Set problem: In the records, change "recycle bin" to "trash can" from the line with "This screenshot has width=331, height=248." to the line with "point(409,182)", and give those lines again with everything else unchanged. Leave the pictures out of your answer.

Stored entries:
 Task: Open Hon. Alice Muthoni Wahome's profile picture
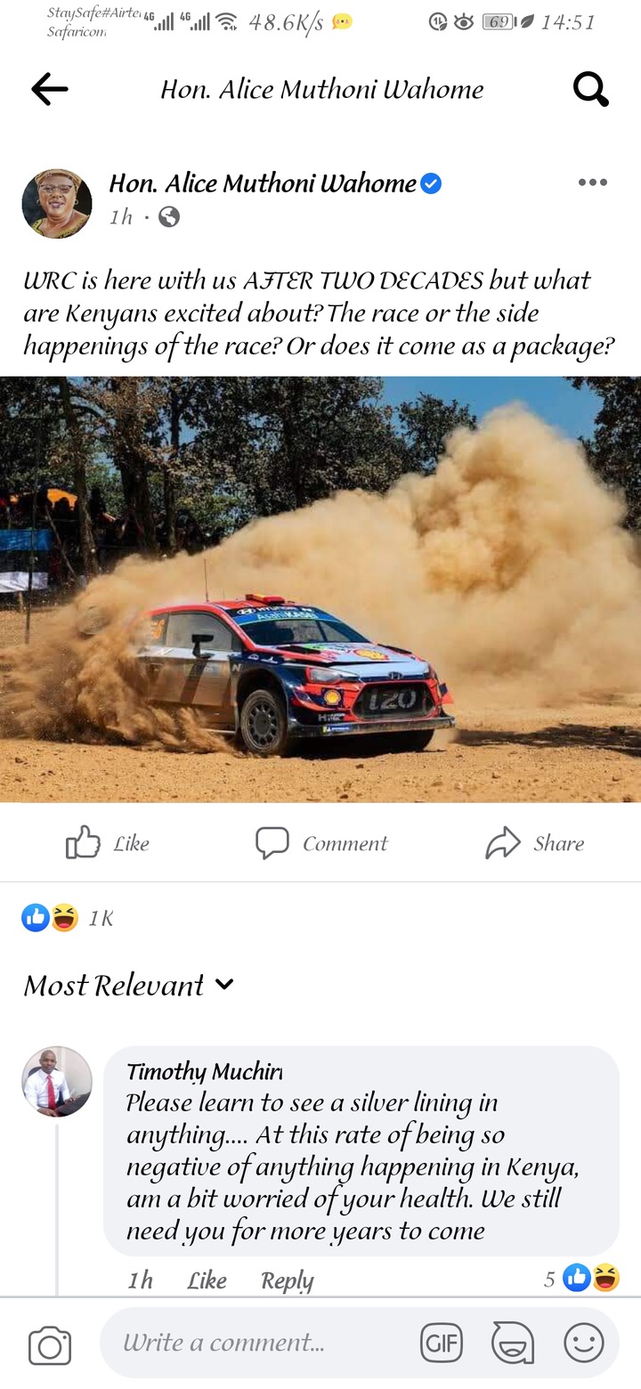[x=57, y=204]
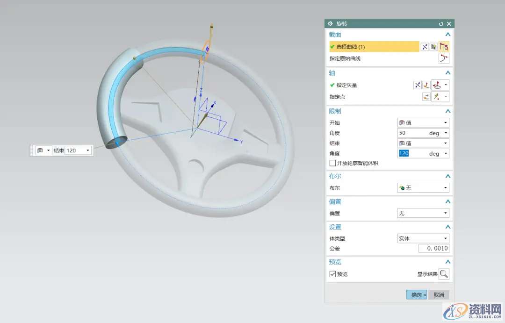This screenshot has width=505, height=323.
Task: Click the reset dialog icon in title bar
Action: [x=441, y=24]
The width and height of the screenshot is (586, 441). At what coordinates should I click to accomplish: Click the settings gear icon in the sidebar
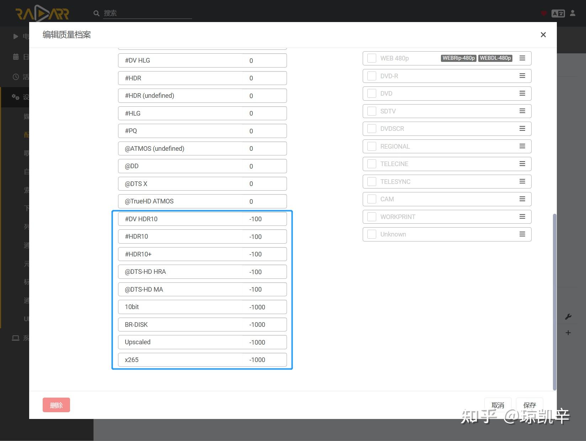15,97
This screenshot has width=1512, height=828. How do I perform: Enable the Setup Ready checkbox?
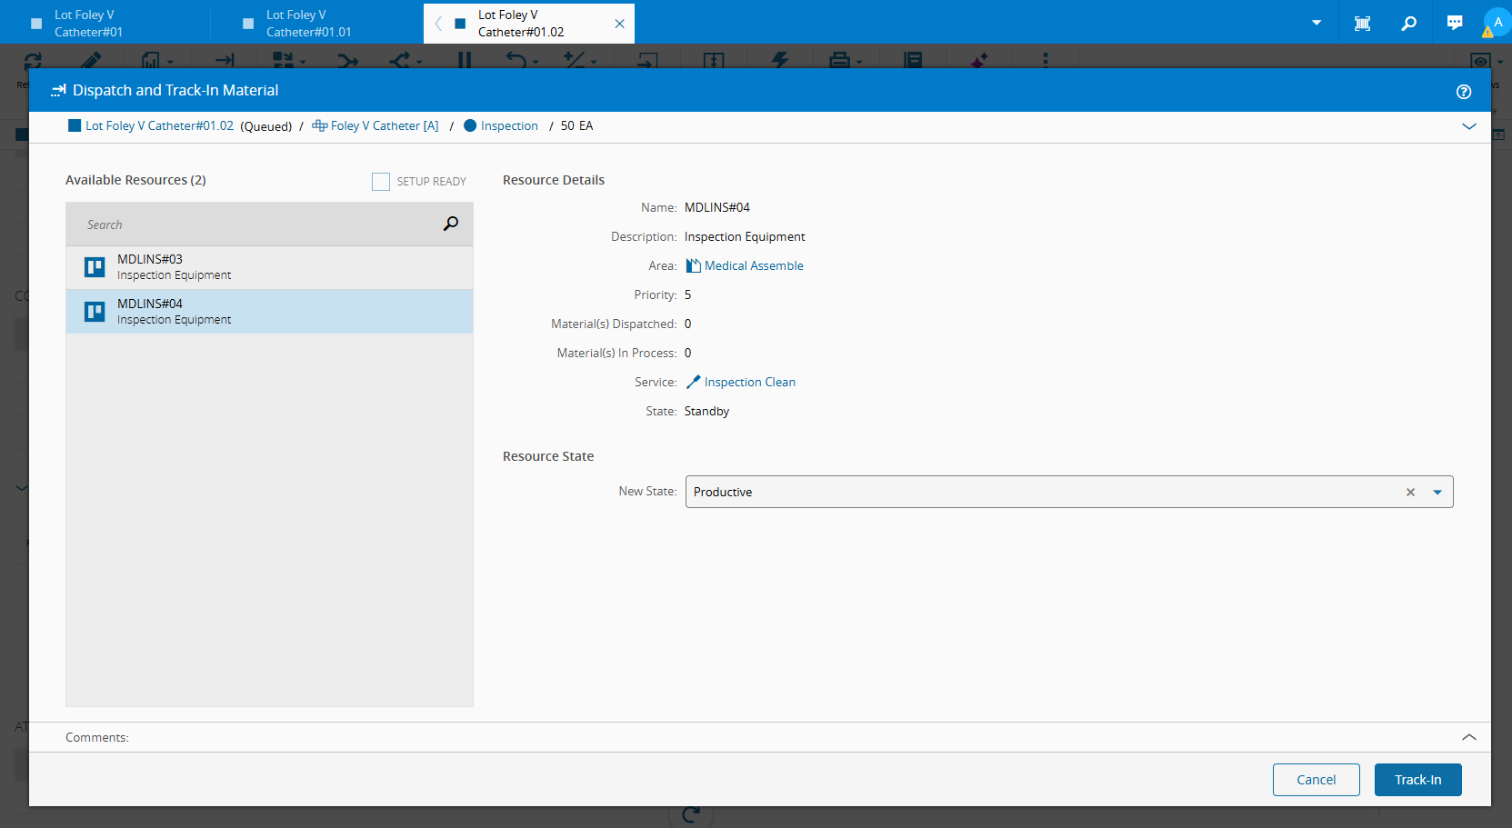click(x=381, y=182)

...

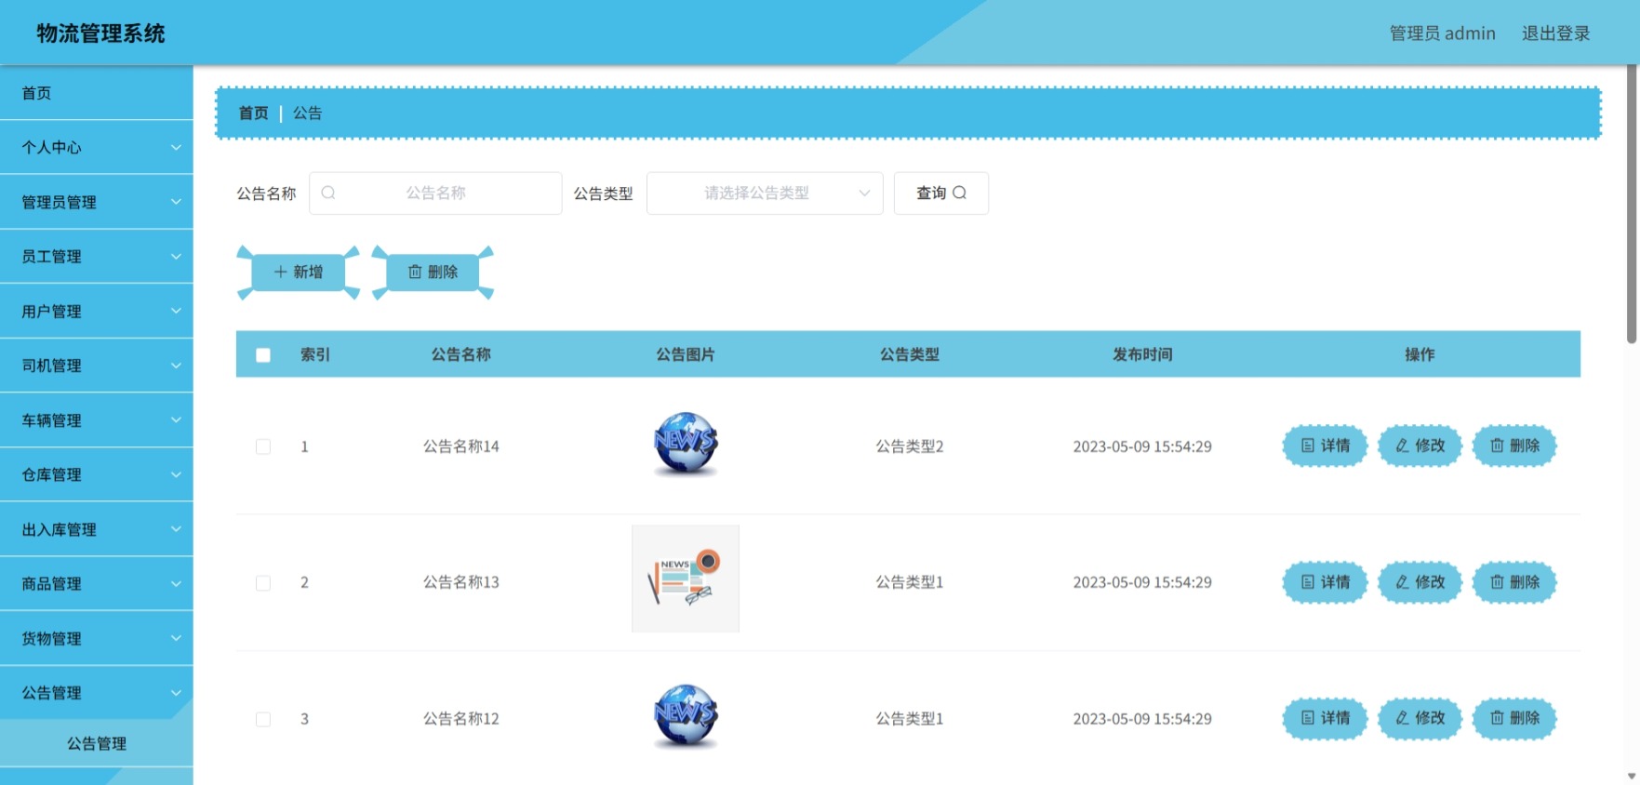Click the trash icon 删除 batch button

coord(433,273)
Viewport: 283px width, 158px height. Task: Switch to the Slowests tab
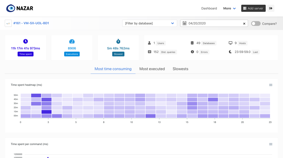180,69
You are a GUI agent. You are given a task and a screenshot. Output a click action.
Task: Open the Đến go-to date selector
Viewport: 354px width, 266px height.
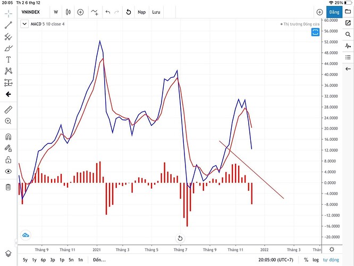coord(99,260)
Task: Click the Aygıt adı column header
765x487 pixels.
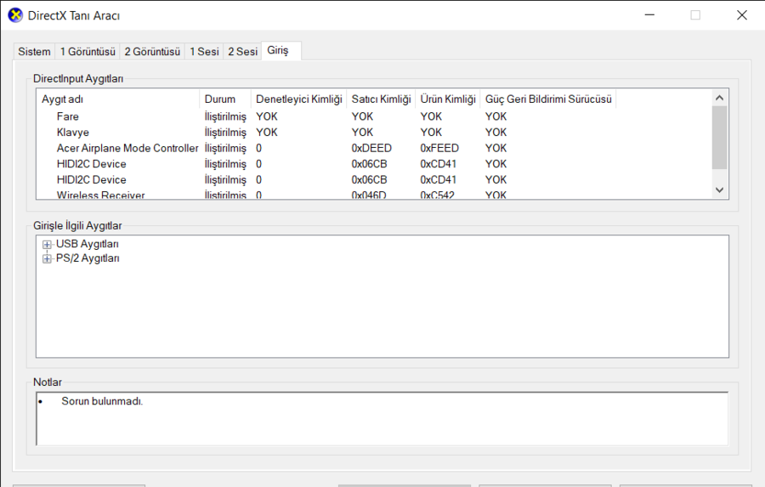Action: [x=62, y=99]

--

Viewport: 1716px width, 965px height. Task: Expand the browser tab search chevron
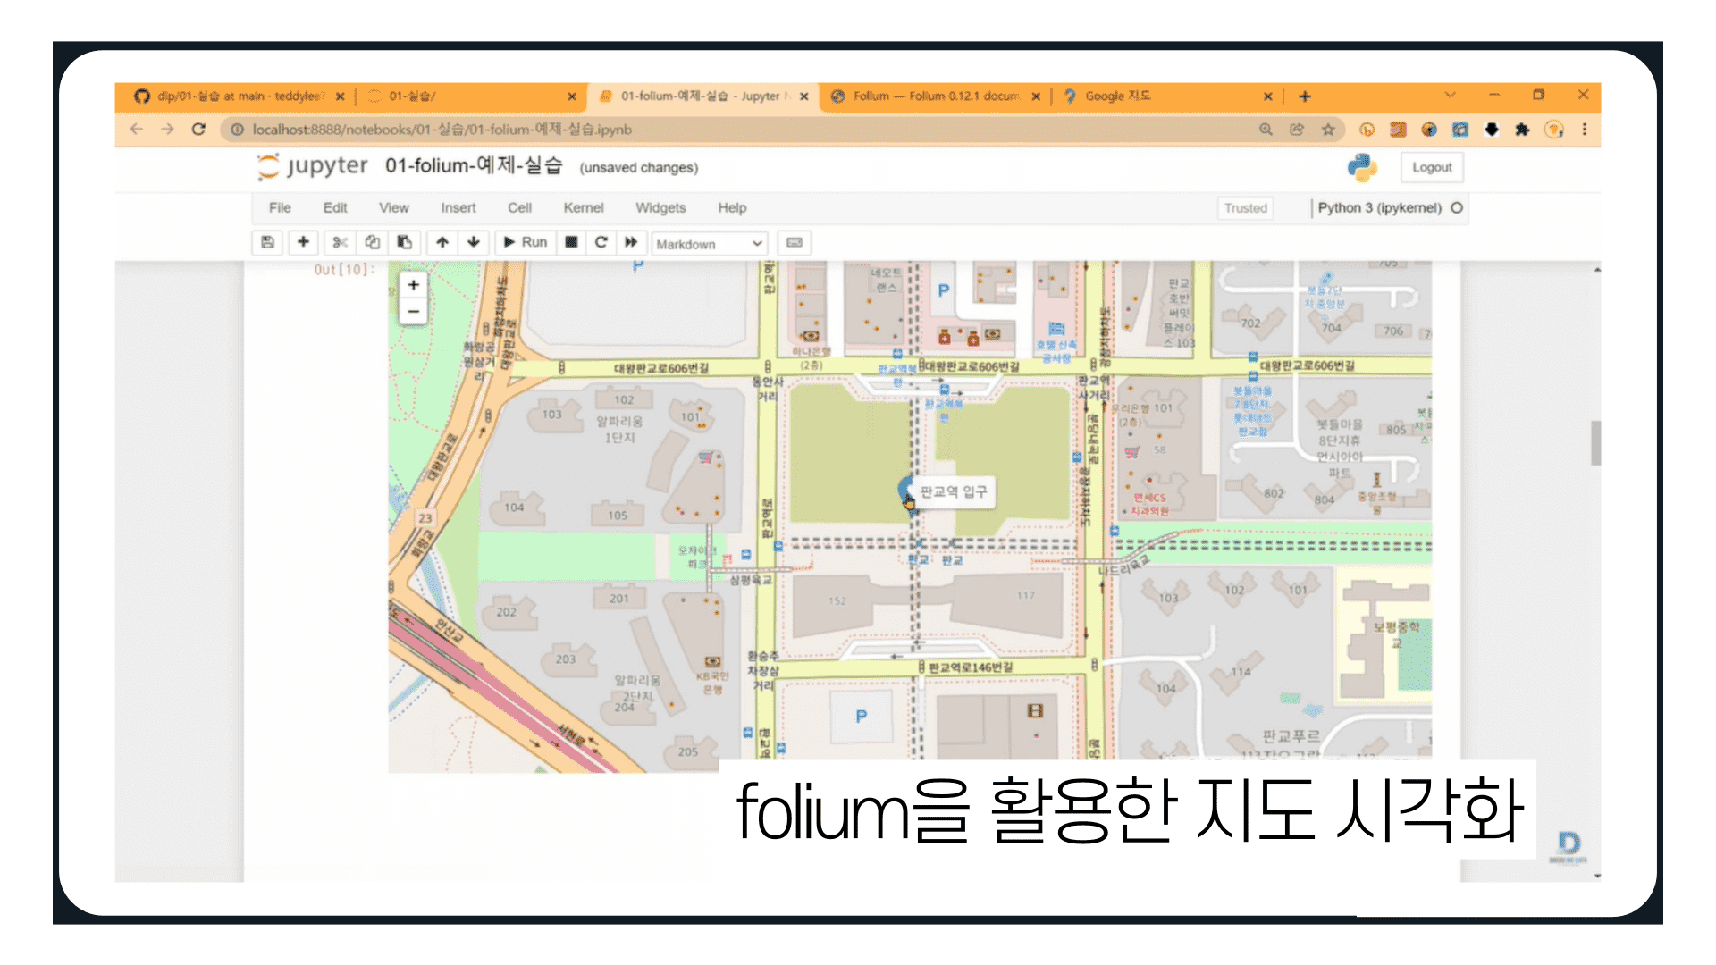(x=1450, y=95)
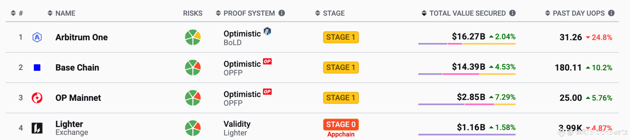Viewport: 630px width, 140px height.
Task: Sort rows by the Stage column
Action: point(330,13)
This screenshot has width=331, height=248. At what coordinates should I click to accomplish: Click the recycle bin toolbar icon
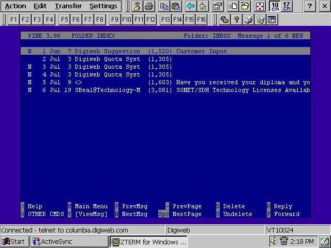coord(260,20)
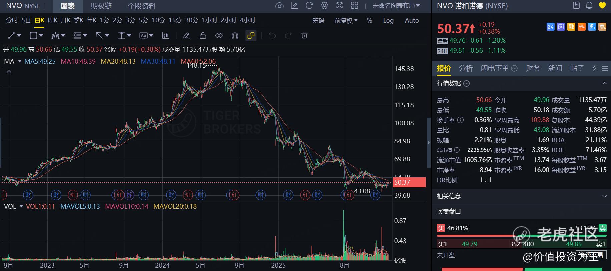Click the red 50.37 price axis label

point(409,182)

The solution:
This screenshot has width=331, height=248. At what coordinates should I click to accomplish: Click the trash can toolbar icon
coord(260,20)
Click the red 50.37 price axis label

point(409,182)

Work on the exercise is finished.